La struttura narrativa del film si discosta dai canoni tradizionali, privilegiando un racconto fluido e non lineare, che si muove tra il rigore scientifico e la sensibilità percettiva, tra l’osservazione distaccata e l’immersione emotiva, tra l’individuale e il collettivo. Nel cuore di un giardino botanico in una città universitaria medievale in Germania si erge un maestoso ginkgo biloba. Questo testimone silenzioso ha osservato per oltre un secolo i tranquilli ritmi di trasformazione attraverso tre vite umane.

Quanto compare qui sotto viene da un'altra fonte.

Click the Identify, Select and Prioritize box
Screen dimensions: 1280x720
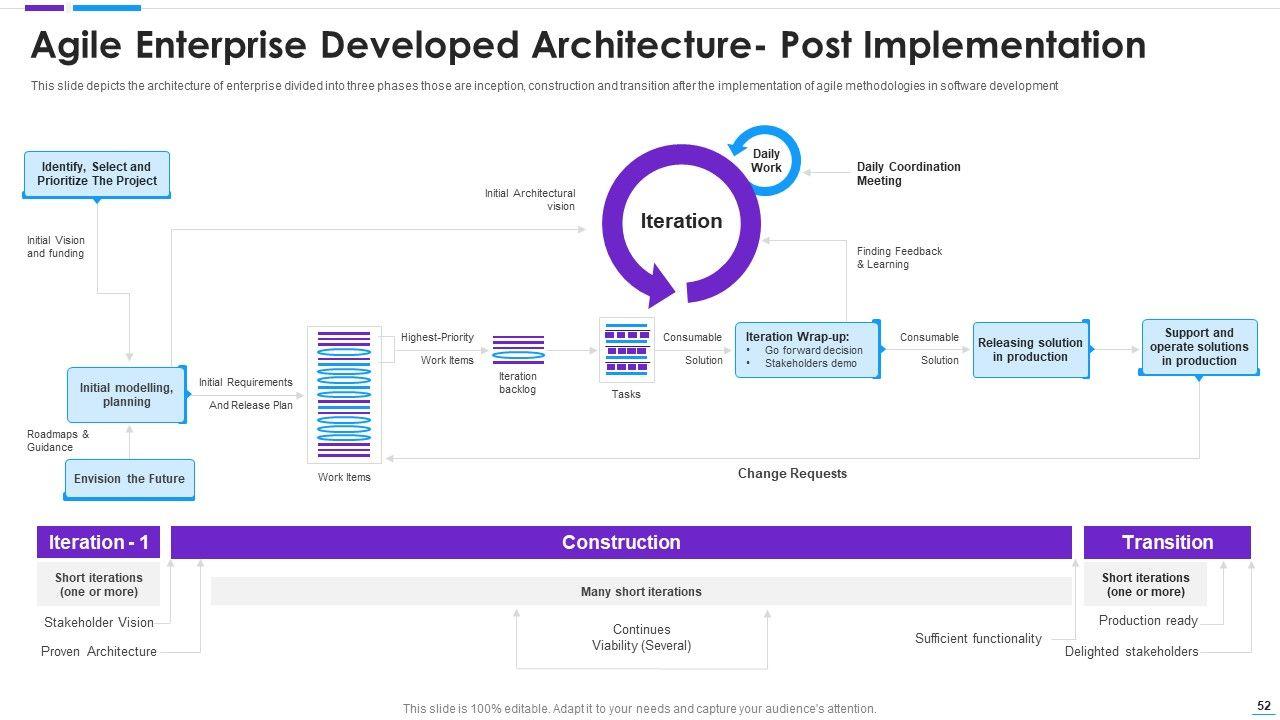point(97,174)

Il film si sviluppa in tre episodi, ambientati nello stesso luogo, ma in epoche distinte. Il tempo, non è solo lo sfondo della narrazione ma parte attiva del racconto. Ogni segmento è girato con un linguaggio visivo diverso, pensato per restituire il rapporto dei protagonisti con l’esperimento e con la realtà che li circonda.
2020, Tony, neuroscienziato, lavora in un campus svuotato dal lockdown. La sua ricerca riguarda la coscienza e la percezione. In questa sezione, l’interazione con il ginkgo assume un carattere contemplativo. L’unico contatto umano è con Alice Sauvage, scienziata che studia la comunicazione vegetale e guida Tony in un campo che gli è estraneo. Le immagini digitali, precise e fredde, segnano la distanza tra osservazione e esperienza.

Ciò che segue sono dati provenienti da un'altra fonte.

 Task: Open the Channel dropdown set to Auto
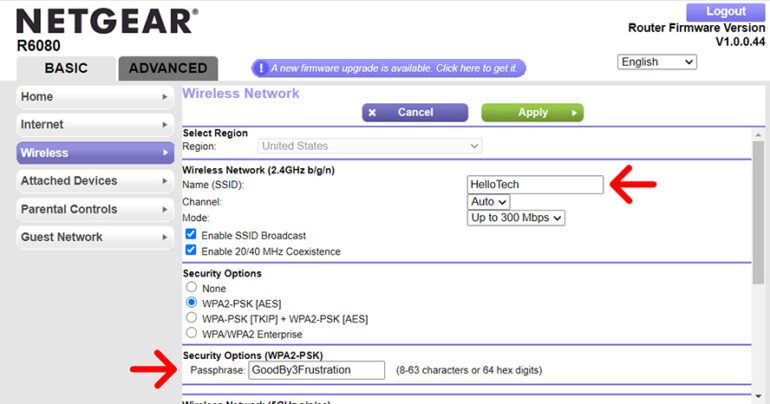coord(488,201)
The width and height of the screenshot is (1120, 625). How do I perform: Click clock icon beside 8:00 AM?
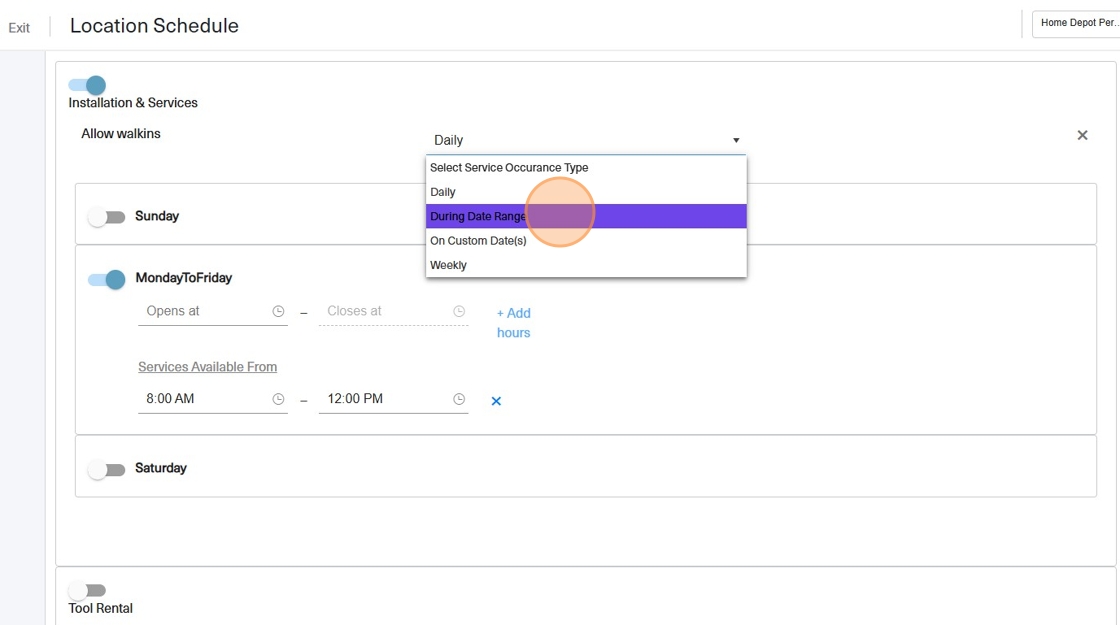[279, 399]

1972, Hannes, ragazzo proveniente dalla campagna, si muove in un ambiente culturale più aperto. L’università è attraversata da nuovi linguaggi e desideri collettivi. Il contatto con l’albero avviene in un clima informale, in cui il tempo sembra fluire in modo impressionistico. Le immagini sono girate in 16mm, con colori vivi ma imprecisi.

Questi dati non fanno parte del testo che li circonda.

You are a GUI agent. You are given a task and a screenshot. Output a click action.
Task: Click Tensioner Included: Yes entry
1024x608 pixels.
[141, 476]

1908, Grete, giovane studentessa, entra in un’università interamente maschile. Osserva le piante e le fotografa in bianco e nero. Le sue immagini, ispirate a Karl Blossfeldt, mostrano l’elemento vegetale come struttura e come forma. In questa fase, il contesto accademico appare solido, gerarchico, formale. La narrazione segue i loro goffi e impacciati tentativi di stabilire dei legami, ognuno profondamente radicato nel proprio presente, mentre vengono trasformati dal potere silenzioso, persistente e misterioso della natura.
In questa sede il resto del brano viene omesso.